Required work
1. Summarize the mastitis study abstract in two sentences.
2. Reproduce word for word the part of the mastitis study abstract from "Methods: Milk samples" up to and including "modified microdilution method.".

Supplied passage
###

K.S. Sriraam1, T. Ramasamy1,*, K. Porteen1, A. Elamaran1, M. Pavithra1, T. Jagadeesh1, S. Rames1
1Department of Veterinary Pharmacology and Toxicology, Madras Veterinary College, Tamil Nadu Veterinary and Animal Sciences University, Chennai-600 007, Tamil Nadu, India.

ABSTRACT

Background: In the current scenario, the emergence of antimicrobial resistance has made it difficult to treat bacterial infections alone using antibacterial agents.

Methods: Milk samples collected from 100 mastitis affected cows from August 2018 to June 2019 and were stored at 4°C. After species confirmation, isolates were subjected to ABST and screened for resistance genes - mecA, blaTEM using PCR. Minimum Inhibitory Concentration (MIC) of tetracycline and ampicillin were determined against both Staphylococcus spp and E. coli, alone and in combination with atorvastatin, vitamin D by using a modified microdilution method. 

Result: Staphylococcus and E. coli isolates showed 80.65% and 85.71%, 100% and 85.71% resistance against tetracycline and ampicillin, respectively. Atorvastatin and vitamin D did not display antibacterial effects as sole agents against both bacterial species. However, there was a significant decrease in the MIC of ampicillin against E. coli and Staphylococcus spp when combined with atorvastatin and vitamin D but not for tetracycline.

###

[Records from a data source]

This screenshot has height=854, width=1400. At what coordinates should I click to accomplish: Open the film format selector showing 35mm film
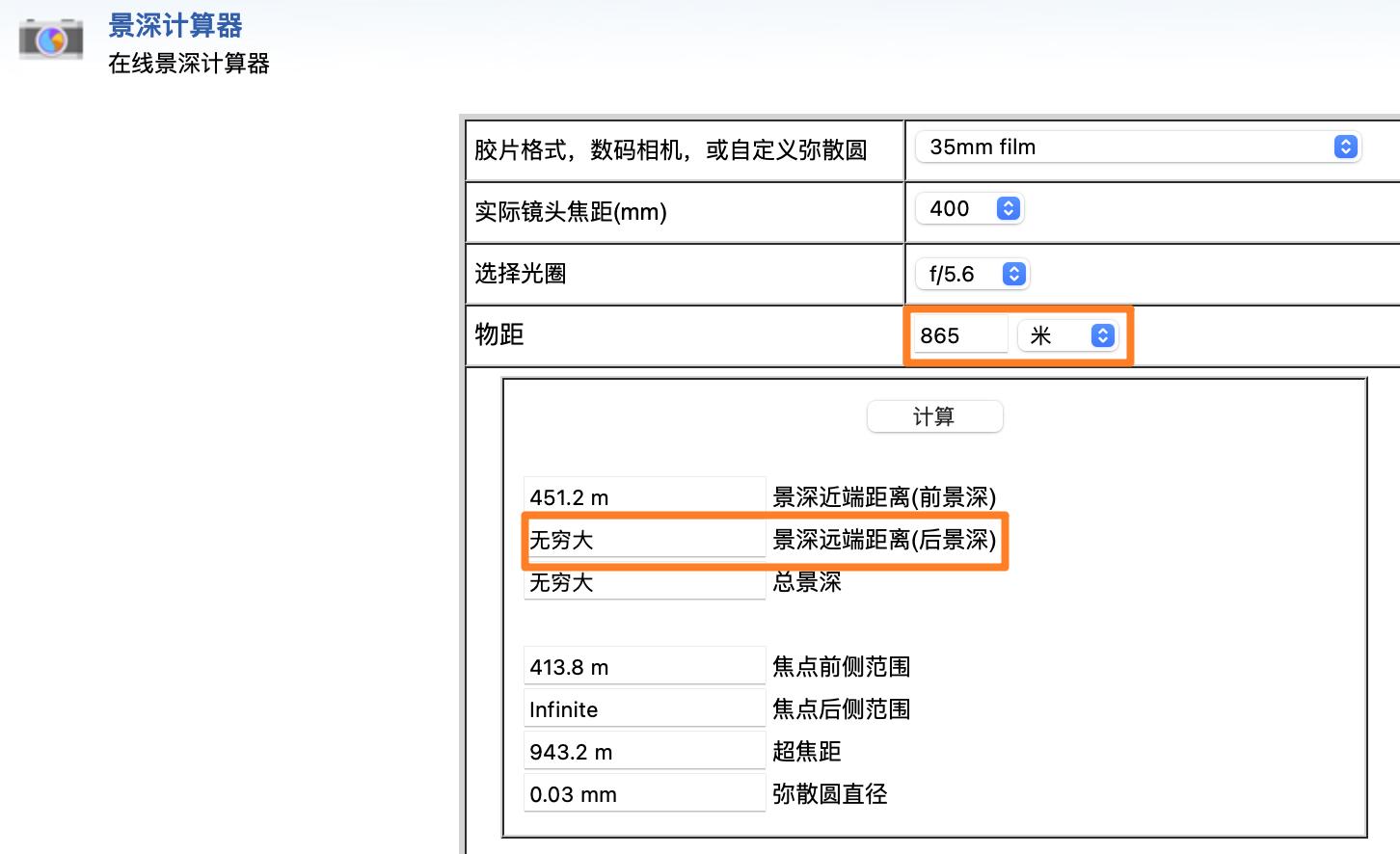click(x=1138, y=147)
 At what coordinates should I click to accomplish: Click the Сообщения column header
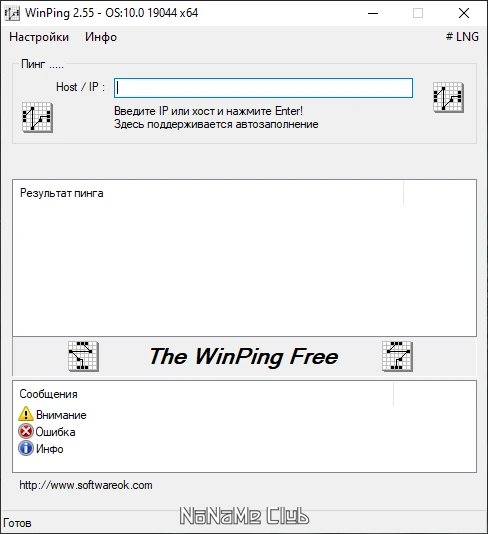203,394
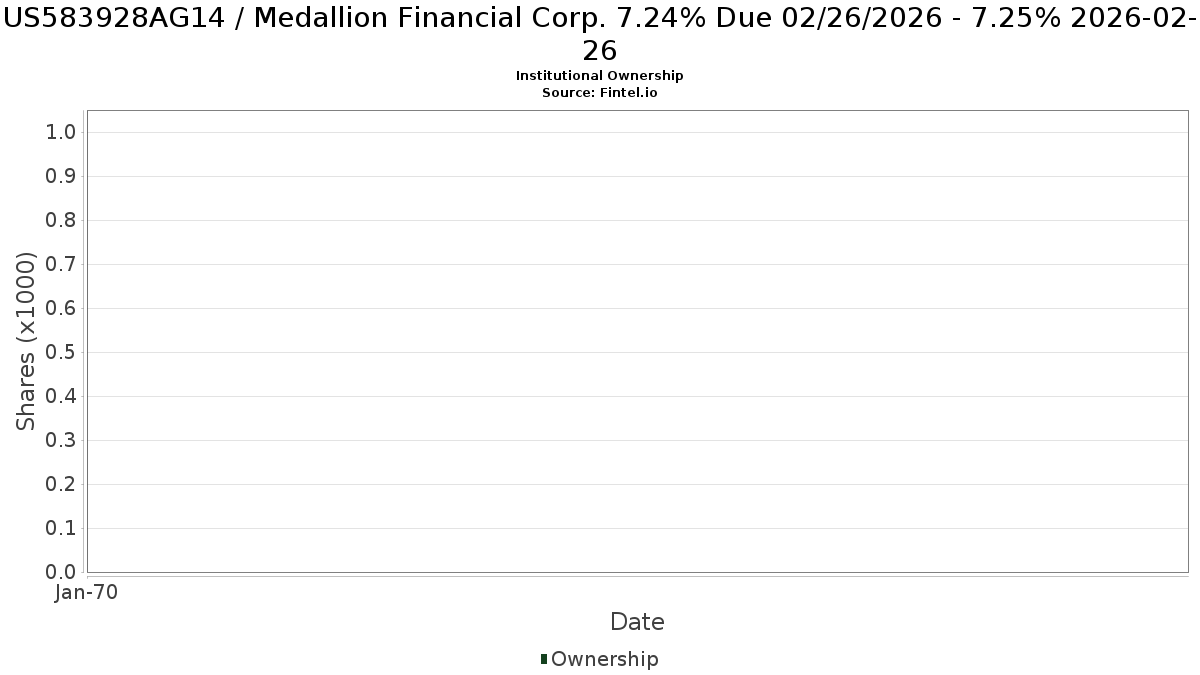The height and width of the screenshot is (675, 1200).
Task: Click the Date axis label
Action: coord(637,622)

###

Task-by-task outputs
1. Milk samples from 100 mastitis-affected cows yielded Staphylococcus and E. coli isolates that were screened for resistance, and the MICs of tetracycline and ampicillin against them were measured alone and in combination with atorvastatin and vitamin D. The isolates showed resistance to both antibiotics, and although atorvastatin and vitamin D had no antibacterial effect on their own, combining them with ampicillin significantly lowered its MIC, an effect not seen with tetracycline.

2.
Methods: Milk samples collected from 100 mastitis affected cows from August 2018 to June 2019 and were stored at 4°C. After species confirmation, isolates were subjected to ABST and screened for resistance genes - mecA, blaTEM using PCR. Minimum Inhibitory Concentration (MIC) of tetracycline and ampicillin were determined against both Staphylococcus spp and E. coli, alone and in combination with atorvastatin, vitamin D by using a modified microdilution method.